La disciplina più certa che abbiamo è la matematica, a prendere a modello il
metodo matematico che ha un contenuto sia teoretico che pratico.
L’esito è quello di creare un metodo deduttivo senza componente empirica,
puramente razionale, basato puramente sulla ragione.
-devo indicare quali sono le regole del metodo
- poi dimostrare la validità, il fondamento del metodo e dimostrare che è valido
-dimostrare che il metodo è fecondo ossia che mi permette di conoscere cose
nuove, si aumentare le mie conoscenze.
LE 4 REGOLE
Inizialmente ne scrive 21 di regole poi le sintetizza in 4:
1. La regola dell’evidenza: non devo prender e per vero niente se non mi
appare vero con grande evidenza, evidentemente vero, parla di evidenza
geometrica, evidenza degli assiomi, evidenza indubitabile.
2. La regola dell’analisi: dividere in parti più piccole il problema.
3. La regola della sintesi: una volta che ho spezzettato il problema in parti
piccole devo analizzare le parti più semplici per poi passare a quelle più
complesse, cercando di passare a conoscenze più alte
4. La regola dell’enumerazione e revisione: regola di controllo in cui devo
riguardare di aver analizzato tutte le parti.

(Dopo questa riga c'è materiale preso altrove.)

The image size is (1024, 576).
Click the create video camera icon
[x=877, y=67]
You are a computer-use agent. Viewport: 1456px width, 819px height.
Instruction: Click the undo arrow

È un metodo puramente razionale senza conferma empirica, senza
esperimento per confermare le regole. Infatti, l’ultima regola dice di riguardare
i tuoi conti e non di andare a verificare. Metodo puramente deduttivo: valido a
patto che siano valide le premesse per arrivare a conclusioni certe.
Per un fondamento solido devo eliminare tutto ciò che non è solido.

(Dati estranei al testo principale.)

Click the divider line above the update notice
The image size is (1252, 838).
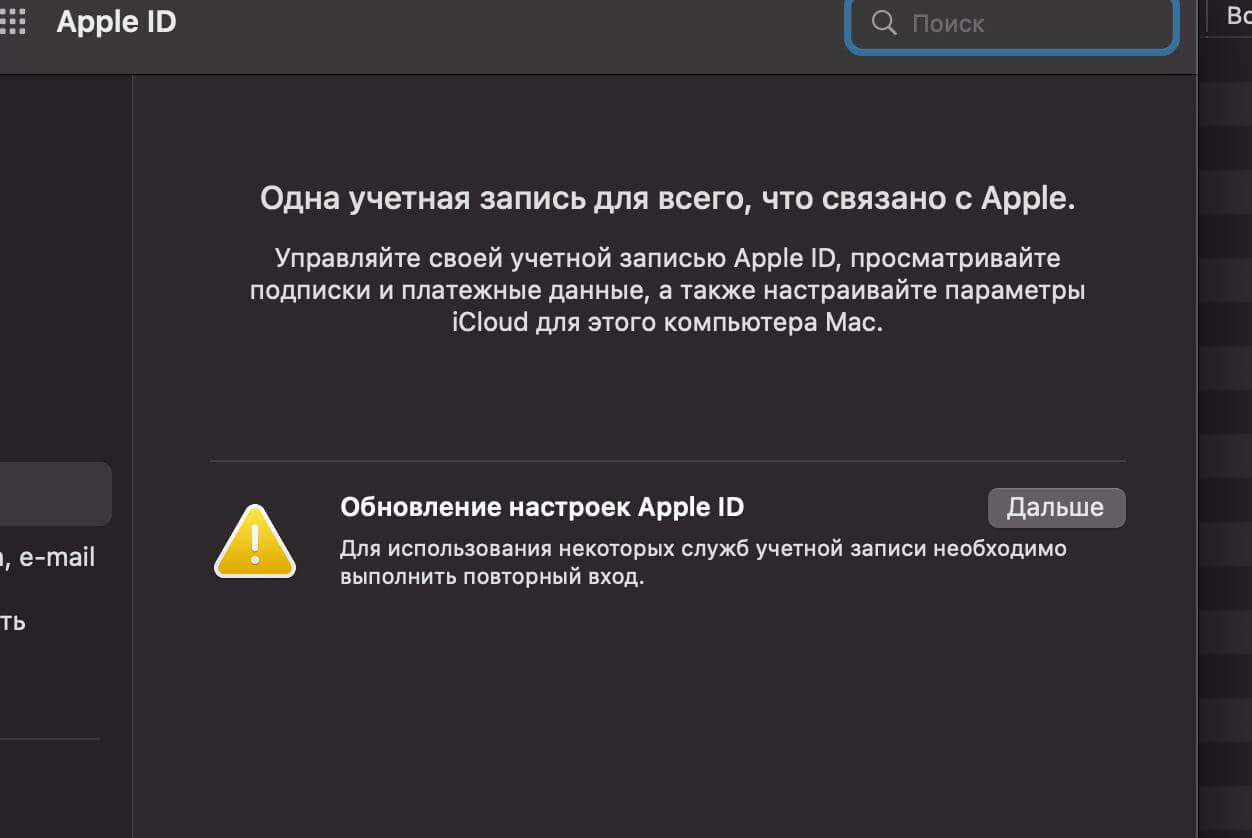[667, 461]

-Sospendere l’assenso, ossia smettere di accettare le cose che non sono solide.
Nel subbio devo smettere di fidarmi e fare lo scettico , dubitare. Sospendere
l’assenso significa provare a mettere in dubbio le conoscenze , quello che credo
sia vero , se questo test del dubbio verrà superato alla conoscenza , ossia la
conoscenza resisterà alla mia messa in dubbio , allora ho trovato una
conoscenza solida. Se invece la mia conoscenza davanti al dubbio crollerà
vorrà dire che quella conoscenza la devo scartare perché non è su di essa che
posso costruire la mia conoscenza solida.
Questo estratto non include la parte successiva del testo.